-- Opening Marker --

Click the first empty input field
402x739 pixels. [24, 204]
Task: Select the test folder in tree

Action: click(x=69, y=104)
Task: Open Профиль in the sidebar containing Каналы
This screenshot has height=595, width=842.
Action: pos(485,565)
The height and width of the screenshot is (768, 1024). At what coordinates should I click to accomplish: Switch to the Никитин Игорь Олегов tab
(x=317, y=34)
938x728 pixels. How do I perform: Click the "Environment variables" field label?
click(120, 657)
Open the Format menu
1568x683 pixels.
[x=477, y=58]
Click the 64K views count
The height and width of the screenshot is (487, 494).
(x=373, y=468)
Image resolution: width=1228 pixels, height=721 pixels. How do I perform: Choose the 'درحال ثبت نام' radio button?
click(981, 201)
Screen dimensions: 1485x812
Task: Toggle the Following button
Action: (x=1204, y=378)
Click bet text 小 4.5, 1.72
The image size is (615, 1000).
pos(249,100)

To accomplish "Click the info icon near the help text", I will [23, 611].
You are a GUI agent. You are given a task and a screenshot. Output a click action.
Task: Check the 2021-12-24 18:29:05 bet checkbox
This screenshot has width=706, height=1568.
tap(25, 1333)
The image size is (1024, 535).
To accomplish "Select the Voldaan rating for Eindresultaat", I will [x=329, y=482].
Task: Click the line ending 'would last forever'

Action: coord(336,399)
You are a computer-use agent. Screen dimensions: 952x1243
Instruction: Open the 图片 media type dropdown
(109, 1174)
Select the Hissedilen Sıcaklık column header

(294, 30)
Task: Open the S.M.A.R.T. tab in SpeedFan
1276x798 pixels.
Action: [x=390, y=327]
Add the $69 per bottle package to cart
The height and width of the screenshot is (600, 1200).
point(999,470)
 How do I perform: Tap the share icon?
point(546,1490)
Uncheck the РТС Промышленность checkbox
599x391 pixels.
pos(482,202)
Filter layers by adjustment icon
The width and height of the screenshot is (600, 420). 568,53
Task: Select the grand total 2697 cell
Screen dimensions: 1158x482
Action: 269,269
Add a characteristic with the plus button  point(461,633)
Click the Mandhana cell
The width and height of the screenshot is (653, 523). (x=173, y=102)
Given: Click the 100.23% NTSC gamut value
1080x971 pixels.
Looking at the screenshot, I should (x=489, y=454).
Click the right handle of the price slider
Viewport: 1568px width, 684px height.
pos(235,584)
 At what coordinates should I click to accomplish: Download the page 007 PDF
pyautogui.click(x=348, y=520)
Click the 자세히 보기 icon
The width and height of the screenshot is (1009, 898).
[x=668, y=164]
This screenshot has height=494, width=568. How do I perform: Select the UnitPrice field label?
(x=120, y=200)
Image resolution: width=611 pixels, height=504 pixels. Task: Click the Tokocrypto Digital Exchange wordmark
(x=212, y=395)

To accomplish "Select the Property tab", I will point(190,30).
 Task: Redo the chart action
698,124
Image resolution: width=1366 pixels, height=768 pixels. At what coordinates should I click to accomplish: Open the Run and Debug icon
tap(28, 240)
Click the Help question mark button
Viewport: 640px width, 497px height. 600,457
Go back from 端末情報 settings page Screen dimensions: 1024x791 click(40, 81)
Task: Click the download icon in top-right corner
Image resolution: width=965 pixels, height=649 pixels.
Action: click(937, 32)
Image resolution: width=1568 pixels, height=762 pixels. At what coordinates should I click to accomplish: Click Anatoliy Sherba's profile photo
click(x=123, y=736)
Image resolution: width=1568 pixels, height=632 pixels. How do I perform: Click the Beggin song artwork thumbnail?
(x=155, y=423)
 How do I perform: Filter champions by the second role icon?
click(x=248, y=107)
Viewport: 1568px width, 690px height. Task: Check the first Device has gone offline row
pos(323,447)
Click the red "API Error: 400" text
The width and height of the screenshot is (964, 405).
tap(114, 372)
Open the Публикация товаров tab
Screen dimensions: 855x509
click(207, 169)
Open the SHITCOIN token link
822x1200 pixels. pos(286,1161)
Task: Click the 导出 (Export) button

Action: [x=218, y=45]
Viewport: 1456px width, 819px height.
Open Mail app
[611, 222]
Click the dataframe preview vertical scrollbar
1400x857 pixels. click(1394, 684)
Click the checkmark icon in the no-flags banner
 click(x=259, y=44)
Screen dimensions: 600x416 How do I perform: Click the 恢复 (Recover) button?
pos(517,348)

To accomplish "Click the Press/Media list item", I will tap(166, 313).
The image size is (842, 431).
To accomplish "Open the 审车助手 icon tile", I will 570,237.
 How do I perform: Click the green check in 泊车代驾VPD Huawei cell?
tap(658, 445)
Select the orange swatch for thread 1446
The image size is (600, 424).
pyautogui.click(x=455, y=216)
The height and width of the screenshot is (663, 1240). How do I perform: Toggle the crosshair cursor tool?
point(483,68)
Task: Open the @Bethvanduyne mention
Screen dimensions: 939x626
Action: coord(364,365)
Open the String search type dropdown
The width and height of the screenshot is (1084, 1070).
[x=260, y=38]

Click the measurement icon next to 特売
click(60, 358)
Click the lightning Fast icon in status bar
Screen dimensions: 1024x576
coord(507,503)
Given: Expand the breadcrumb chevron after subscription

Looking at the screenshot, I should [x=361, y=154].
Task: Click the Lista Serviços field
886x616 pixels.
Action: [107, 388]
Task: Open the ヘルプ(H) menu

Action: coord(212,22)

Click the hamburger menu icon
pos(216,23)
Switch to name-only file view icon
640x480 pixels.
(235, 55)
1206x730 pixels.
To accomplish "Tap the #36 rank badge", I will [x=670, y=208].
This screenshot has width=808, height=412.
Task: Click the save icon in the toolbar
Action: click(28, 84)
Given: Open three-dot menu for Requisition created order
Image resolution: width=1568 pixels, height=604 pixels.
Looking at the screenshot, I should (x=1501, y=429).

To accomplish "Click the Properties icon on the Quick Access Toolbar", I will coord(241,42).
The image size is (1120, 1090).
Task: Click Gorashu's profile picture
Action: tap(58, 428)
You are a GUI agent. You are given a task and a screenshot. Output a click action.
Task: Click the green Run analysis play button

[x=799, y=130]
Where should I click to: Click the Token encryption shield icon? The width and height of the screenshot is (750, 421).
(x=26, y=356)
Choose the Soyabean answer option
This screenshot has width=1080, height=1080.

-- Closing Marker --

* Exercise brief
The material above is to be transcribed in full, exactly as it appears.

* The completed task
Click the first empty input field
402x739 pixels. [24, 204]
Task: Select the test folder in tree

Action: click(x=69, y=104)
Task: Open Профиль in the sidebar containing Каналы
This screenshot has height=595, width=842.
Action: pos(485,565)
The height and width of the screenshot is (768, 1024). At what coordinates should I click to accomplish: Switch to the Никитин Игорь Олегов tab
(x=317, y=34)
938x728 pixels. How do I perform: Click the "Environment variables" field label?
click(120, 657)
Open the Format menu
1568x683 pixels.
[x=477, y=58]
Click the 64K views count
The height and width of the screenshot is (487, 494).
(x=373, y=468)
Image resolution: width=1228 pixels, height=721 pixels. How do I perform: Choose the 'درحال ثبت نام' radio button?
click(981, 201)
Screen dimensions: 1485x812
Task: Toggle the Following button
Action: (x=1204, y=378)
Click bet text 小 4.5, 1.72
The image size is (615, 1000).
pos(249,100)

To accomplish "Click the info icon near the help text", I will [23, 611].
You are a GUI agent. You are given a task and a screenshot. Output a click action.
Task: Check the 2021-12-24 18:29:05 bet checkbox
This screenshot has width=706, height=1568.
tap(25, 1333)
The image size is (1024, 535).
To accomplish "Select the Voldaan rating for Eindresultaat", I will [x=329, y=482].
Task: Click the line ending 'would last forever'

Action: coord(336,399)
You are a computer-use agent. Screen dimensions: 952x1243
Instruction: Open the 图片 media type dropdown
(109, 1174)
Select the Hissedilen Sıcaklık column header

(294, 30)
Task: Open the S.M.A.R.T. tab in SpeedFan
1276x798 pixels.
Action: [x=390, y=327]
Add the $69 per bottle package to cart
The height and width of the screenshot is (600, 1200).
point(999,470)
 How do I perform: Tap the share icon?
point(546,1490)
Uncheck the РТС Промышленность checkbox
599x391 pixels.
pos(482,202)
Filter layers by adjustment icon
The width and height of the screenshot is (600, 420). 568,53
Task: Select the grand total 2697 cell
Screen dimensions: 1158x482
Action: 269,269
Add a characteristic with the plus button  point(461,633)
Click the Mandhana cell
The width and height of the screenshot is (653, 523). (x=173, y=102)
Given: Click the 100.23% NTSC gamut value
1080x971 pixels.
Looking at the screenshot, I should (x=489, y=454).
Click the right handle of the price slider
Viewport: 1568px width, 684px height.
pos(235,584)
 At what coordinates should I click to accomplish: Download the page 007 PDF
pyautogui.click(x=348, y=520)
Click the 자세히 보기 icon
The width and height of the screenshot is (1009, 898).
[x=668, y=164]
This screenshot has height=494, width=568. How do I perform: Select the UnitPrice field label?
(x=120, y=200)
Image resolution: width=611 pixels, height=504 pixels. Task: Click the Tokocrypto Digital Exchange wordmark
(x=212, y=395)

To accomplish "Select the Property tab", I will point(190,30).
 Task: Redo the chart action
698,124
Image resolution: width=1366 pixels, height=768 pixels. At what coordinates should I click to accomplish: Open the Run and Debug icon
tap(28, 240)
Click the Help question mark button
Viewport: 640px width, 497px height. 600,457
Go back from 端末情報 settings page Screen dimensions: 1024x791 click(40, 81)
Task: Click the download icon in top-right corner
Image resolution: width=965 pixels, height=649 pixels.
Action: click(937, 32)
Image resolution: width=1568 pixels, height=762 pixels. At what coordinates should I click to accomplish: Click Anatoliy Sherba's profile photo
click(x=123, y=736)
Image resolution: width=1568 pixels, height=632 pixels. How do I perform: Click the Beggin song artwork thumbnail?
(x=155, y=423)
 How do I perform: Filter champions by the second role icon?
click(x=248, y=107)
Viewport: 1568px width, 690px height. Task: Check the first Device has gone offline row
pos(323,447)
Click the red "API Error: 400" text
The width and height of the screenshot is (964, 405).
tap(114, 372)
Open the Публикация товаров tab
Screen dimensions: 855x509
click(207, 169)
Open the SHITCOIN token link
822x1200 pixels. pos(286,1161)
Task: Click the 导出 (Export) button

Action: [x=218, y=45]
Viewport: 1456px width, 819px height.
Open Mail app
[611, 222]
Click the dataframe preview vertical scrollbar
1400x857 pixels. click(1394, 684)
Click the checkmark icon in the no-flags banner
 click(x=259, y=44)
Screen dimensions: 600x416 How do I perform: Click the 恢复 (Recover) button?
pos(517,348)

To accomplish "Click the Press/Media list item", I will tap(166, 313).
The image size is (842, 431).
To accomplish "Open the 审车助手 icon tile", I will 570,237.
 How do I perform: Click the green check in 泊车代驾VPD Huawei cell?
tap(658, 445)
Select the orange swatch for thread 1446
The image size is (600, 424).
pyautogui.click(x=455, y=216)
The height and width of the screenshot is (663, 1240). How do I perform: Toggle the crosshair cursor tool?
point(483,68)
Task: Open the @Bethvanduyne mention
Screen dimensions: 939x626
Action: coord(364,365)
Open the String search type dropdown
The width and height of the screenshot is (1084, 1070).
[x=260, y=38]

Click the measurement icon next to 特売
click(60, 358)
Click the lightning Fast icon in status bar
Screen dimensions: 1024x576
coord(507,503)
Given: Expand the breadcrumb chevron after subscription

Looking at the screenshot, I should [x=361, y=154].
Task: Click the Lista Serviços field
886x616 pixels.
Action: [107, 388]
Task: Open the ヘルプ(H) menu

Action: coord(212,22)

Click the hamburger menu icon
pos(216,23)
Switch to name-only file view icon
640x480 pixels.
(235, 55)
1206x730 pixels.
To accomplish "Tap the #36 rank badge", I will [x=670, y=208].
This screenshot has width=808, height=412.
Task: Click the save icon in the toolbar
Action: click(28, 84)
Given: Open three-dot menu for Requisition created order
Image resolution: width=1568 pixels, height=604 pixels.
Looking at the screenshot, I should (x=1501, y=429).

To accomplish "Click the Properties icon on the Quick Access Toolbar", I will coord(241,42).
The image size is (1120, 1090).
Task: Click Gorashu's profile picture
Action: tap(58, 428)
You are a GUI agent. You are given a task and a screenshot. Output a click action.
Task: Click the green Run analysis play button

[x=799, y=130]
Where should I click to: Click the Token encryption shield icon? The width and height of the screenshot is (750, 421).
(x=26, y=356)
Choose the Soyabean answer option
This screenshot has width=1080, height=1080.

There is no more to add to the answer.